___ RECORD SET ___
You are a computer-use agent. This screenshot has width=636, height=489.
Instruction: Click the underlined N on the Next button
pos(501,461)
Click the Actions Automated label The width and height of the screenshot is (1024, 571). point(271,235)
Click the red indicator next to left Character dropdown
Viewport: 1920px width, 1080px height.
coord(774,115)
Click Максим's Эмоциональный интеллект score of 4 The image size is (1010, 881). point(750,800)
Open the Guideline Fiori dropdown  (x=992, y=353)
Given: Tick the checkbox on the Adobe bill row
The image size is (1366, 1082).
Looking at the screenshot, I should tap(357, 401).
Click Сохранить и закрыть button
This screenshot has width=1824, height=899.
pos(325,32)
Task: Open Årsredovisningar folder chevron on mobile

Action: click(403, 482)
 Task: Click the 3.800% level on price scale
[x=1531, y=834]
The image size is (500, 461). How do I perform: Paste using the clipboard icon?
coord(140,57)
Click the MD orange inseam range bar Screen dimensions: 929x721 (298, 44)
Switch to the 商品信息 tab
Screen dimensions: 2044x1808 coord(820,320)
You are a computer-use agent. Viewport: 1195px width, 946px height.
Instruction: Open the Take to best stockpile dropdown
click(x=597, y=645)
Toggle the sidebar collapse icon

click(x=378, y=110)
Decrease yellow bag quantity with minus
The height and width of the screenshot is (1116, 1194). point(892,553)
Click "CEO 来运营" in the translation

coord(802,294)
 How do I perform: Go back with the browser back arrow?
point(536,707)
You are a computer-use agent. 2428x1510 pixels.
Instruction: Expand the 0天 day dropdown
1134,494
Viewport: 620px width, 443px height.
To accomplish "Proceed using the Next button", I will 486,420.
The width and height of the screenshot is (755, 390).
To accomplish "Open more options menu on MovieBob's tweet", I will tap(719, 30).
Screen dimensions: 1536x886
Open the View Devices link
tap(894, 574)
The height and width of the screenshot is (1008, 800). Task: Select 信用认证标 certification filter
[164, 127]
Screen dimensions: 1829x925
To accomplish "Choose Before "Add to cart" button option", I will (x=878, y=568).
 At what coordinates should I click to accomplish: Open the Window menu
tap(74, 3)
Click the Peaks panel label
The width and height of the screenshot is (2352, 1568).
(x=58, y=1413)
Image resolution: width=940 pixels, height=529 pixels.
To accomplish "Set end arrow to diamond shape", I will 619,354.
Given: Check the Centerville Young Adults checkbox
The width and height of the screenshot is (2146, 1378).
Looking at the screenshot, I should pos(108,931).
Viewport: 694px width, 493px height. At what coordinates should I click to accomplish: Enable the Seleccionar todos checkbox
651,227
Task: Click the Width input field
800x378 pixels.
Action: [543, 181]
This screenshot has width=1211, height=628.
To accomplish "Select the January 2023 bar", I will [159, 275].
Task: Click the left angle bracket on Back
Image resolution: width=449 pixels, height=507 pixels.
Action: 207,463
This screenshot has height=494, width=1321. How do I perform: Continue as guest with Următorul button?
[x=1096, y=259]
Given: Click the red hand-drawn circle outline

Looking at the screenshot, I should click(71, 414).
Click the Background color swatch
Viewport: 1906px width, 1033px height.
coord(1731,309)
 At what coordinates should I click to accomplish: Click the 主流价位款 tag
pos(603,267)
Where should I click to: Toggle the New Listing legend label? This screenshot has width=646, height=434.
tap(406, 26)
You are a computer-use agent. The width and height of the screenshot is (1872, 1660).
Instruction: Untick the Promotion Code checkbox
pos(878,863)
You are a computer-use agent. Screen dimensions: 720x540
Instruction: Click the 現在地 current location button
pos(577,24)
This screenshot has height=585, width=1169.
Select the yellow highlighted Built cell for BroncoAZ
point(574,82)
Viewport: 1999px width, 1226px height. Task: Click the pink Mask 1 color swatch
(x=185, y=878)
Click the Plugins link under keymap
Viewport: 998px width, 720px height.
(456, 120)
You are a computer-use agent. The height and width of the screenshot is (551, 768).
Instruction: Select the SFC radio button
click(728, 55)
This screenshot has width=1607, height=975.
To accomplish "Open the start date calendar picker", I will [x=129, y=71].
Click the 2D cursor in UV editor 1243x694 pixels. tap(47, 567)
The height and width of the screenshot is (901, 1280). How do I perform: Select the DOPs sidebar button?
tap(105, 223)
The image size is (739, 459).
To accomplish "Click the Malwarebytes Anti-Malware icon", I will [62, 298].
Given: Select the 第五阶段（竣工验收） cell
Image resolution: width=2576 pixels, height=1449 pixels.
___
* [TASK DESCRIPTION]: Retype the stretch of entries from the line containing "Given: Click the" through the line containing "pos(878,863)", both included, exactly as they appear.

* [REPLY]:
Given: Click the red hand-drawn circle outline

Looking at the screenshot, I should click(71, 414).
Click the Background color swatch
Viewport: 1906px width, 1033px height.
coord(1731,309)
 At what coordinates should I click to accomplish: Click the 主流价位款 tag
pos(603,267)
Where should I click to: Toggle the New Listing legend label? This screenshot has width=646, height=434.
tap(406, 26)
You are a computer-use agent. The width and height of the screenshot is (1872, 1660).
Instruction: Untick the Promotion Code checkbox
pos(878,863)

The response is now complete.